つまり、操体法では自力自療が大前提としてあり、それに導くのが操体臨床家であり、操者だ。操者の診たてや介助補助も重要だが、言葉による指示(お願い)誘導も大変重要となってくる。

操者は診たてに基づき、最快適運動コースにのせ、最高の気持ちよさを味わえるよう、指示(お願い)誘導と介助補助を行うが、(お願い)といちいち書いているのには、それなりの意味がある。指示と命令を混同されては困るからなのだ。

指示というのは指し示すことだ。被験者本人に自分の動きで勝手に動かれても、からだは反応せず、感覚のききわけは困難なのだ。だから操者は、自然法則に則りからだを使い、そして動かした場合、全身形態はどの様に連動するかということを把握した上で、要所要所で、全身がスムーズに連動するよう指示(お願い)する。そして被験者本人が、からだの感覚を素直にききわけられるように配慮しながら誘導している。

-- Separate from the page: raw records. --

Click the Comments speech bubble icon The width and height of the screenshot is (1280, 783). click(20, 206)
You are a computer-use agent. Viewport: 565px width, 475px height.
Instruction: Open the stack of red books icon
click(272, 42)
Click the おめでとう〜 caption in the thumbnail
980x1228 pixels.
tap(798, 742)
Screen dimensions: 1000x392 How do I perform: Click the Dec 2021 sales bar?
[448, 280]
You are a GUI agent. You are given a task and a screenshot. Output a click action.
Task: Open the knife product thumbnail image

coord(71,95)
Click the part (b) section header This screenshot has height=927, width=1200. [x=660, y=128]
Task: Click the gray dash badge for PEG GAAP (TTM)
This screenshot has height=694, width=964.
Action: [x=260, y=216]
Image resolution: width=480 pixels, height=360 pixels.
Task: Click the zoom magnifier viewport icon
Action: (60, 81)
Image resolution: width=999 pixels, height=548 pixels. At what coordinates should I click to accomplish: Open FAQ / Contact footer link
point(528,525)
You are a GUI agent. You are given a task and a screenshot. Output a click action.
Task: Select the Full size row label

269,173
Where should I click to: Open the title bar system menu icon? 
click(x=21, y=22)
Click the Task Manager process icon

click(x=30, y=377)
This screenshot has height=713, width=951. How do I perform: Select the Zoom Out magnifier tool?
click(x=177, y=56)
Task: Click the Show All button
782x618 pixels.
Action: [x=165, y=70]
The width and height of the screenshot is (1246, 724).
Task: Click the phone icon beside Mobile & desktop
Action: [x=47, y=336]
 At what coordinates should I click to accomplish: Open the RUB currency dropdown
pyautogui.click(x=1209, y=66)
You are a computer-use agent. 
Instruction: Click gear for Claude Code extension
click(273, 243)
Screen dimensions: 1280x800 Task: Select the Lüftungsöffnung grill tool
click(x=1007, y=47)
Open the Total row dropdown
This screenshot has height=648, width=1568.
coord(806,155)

指示の意味を辞書で調べると、指図(さしず)することという記載もあるが、指図といった意味合いで捉えてもらっては困る。指図というと命令のようなイメージとなってしまう。指示(お願い)としているのは、命令形として受けとめてほしくないという願いもあるのだ。

なぜ、命令形だといけないのか。それは命令形には、強制や服従という権力的なものや「縛り」といったものがつきまとうからだ。

例えば、リラックスするように頑張れと命令されても、リラックス出来るだろうか?出来ないと思う。命令には強制の他に縛るという性質がある。

この場合、「リラックスするように頑張れ」と言われた側は、表面的には従うことはできても、そこから先はどうにもならない。心とからだを縛ってしまうからだ。心とからだが窮屈な状態ではリラックスできないのだ。からだの感覚をききわけるという行為、意識関与にも当てはまることなのだ。

事を合理的に進めるのならば、命令形はスムーズだろう。しかし、本来の心と、からだは、人間の合理的考え方に向いているのではなく、自然の摂理に向いているのだ。

本来の心(天に通じる意識)は誰でももっている。だから、先程の例のような場合、人間は命令ではなく、本来の心、まごころというべきもので相手に接しようとするのではないだろうか。

命令形は捨て、まごころから自然に湧いてくる打算のない労わりの言葉をかけ、そっと肌にふれ、緊張をほぐしてやろうとするのではないだろうか。
社会的、人為的環境に適応しようとする表面の心の底には、自然環境に適応し、その大自然を愛と調和によって創造した天に向くまごころが、しっかりとあるのだと思う。

 「至誠、天に通ず」という言葉がある。これは、まごころは神をも動かし、良い結果に至るという意味だが、操体臨床の場にそっくり当てはまると思う。
 
 そういう姿勢で相手の心とからだに向き合い、そういう至誠で指示(お願い)誘導の言葉を発する。至誠の誠は言が成ると書く。